LETTER TO EDITOR
Is it Time to Go Back to Basics?
Apoorv Chaturvedi1, Anjan Trikha2
1 Department of Anaesthesiology, Pain Medicine and Critical Care, All India Institute of Medical Sciences, New Delhi, India
2 Department of Anaesthesiology, Pain Medicine and Critical Care, All India Institute of Medical Sciences, New Delhi, India
Corresponding Author: Apoorv Chaturvedi, Department of Anaesthesiology, Pain Medicine and Critical Care, All India Institute of Medical Sciences, New Delhi, India, Phone: +91 9819162646, e-mail: firstname.lastname@example.org
How to cite this article: Chaturvedi A, Trikha A. Is it Time to Go Back to Basics? Indian J Crit Care Med 2021;25(5):598.
Source of support: Nil
Conflict of interest: None
Indian Journal of Critical Care Medicine (2021): 10.5005/jp-journals-10071-23808
We read with interest the article by Piazza et al.1 in JAMA on arterial and venous thrombosis in COVID-19 patients. We wish to share our clinical observation and experience regarding arterial thrombosis in critically ill COVID-19 patients. We have come across three severely ill COVID-19 patients who had developed radial artery thrombosis following radial artery cannulation. Of these, two developed gangrenous changes despite being on standard therapeutic doses of low-molecular-weight heparin. The two patients who developed these gangrenous changes had thrombus of ulnar artery as evidenced by the Doppler study done after the onset of gangrene. The third patient developed minimal discoloration of the index and the ring finger within few hours of radial artery cannulation. The arterial cannula was removed, and the Doppler study revealed radial artery thrombus and a sluggish flow in the ulnar artery. Confirmation of thrombosis was based on Doppler ultrasonography (USG) in all three patients. An important observation was that all three patients had elevated D-dimer values on admission, as well as raised serum interleukin-6 and ferritin values. Raised D-dimer is similar to the findings of Piazza et al.1 The authors recommended thromboprophylaxis in critically ill COVID-19 patients. However, our patients developed thrombosis despite thromboprophylaxis. We suggest and have started a practice of doing modified Allen’s test in such patients prior to radial artery cannulation. This test despite being far from foolproof is a simple and quick bedside test for assessing the presence of collateral circulation.2 It can be performed in conjunction with observation of the plethysmograph on pulse oximetry, in patients at high risk of thrombosis. When indicated, the diagnosis can be supported by the use of Doppler USG for confirmation. We thus recommend performing the modified Allen’s test and observing the plethysmograph in all critically ill COVID-19 patients with raised inflammatory markers prior to arterial cannulation to further safeguard against this dreaded complication.
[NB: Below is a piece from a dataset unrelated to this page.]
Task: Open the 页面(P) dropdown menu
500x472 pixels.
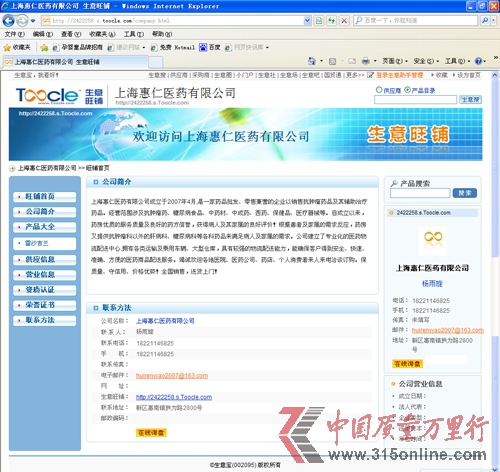Action: click(x=394, y=61)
Apoorv Chaturvedi © https://orcid.org/0000-0002-0683-9101
Anjan Trikha © https://orcid.org/0000-0002-6001-8486
1. Piazza G, Morrow DA. Diagnosis, management, and pathophysiology of arterial and venous thrombosis in COVID-19. JAMA 2020;324(24): 2548–2549. DOI: 10.1001/jama.2020.23422.
2. Unlu Y. Is the Allen test reliable enough? Eur J Cardio-Thoracic Surg 2008;4(33):754. DOI: 10.1016/j.ejcts.2008.01.022.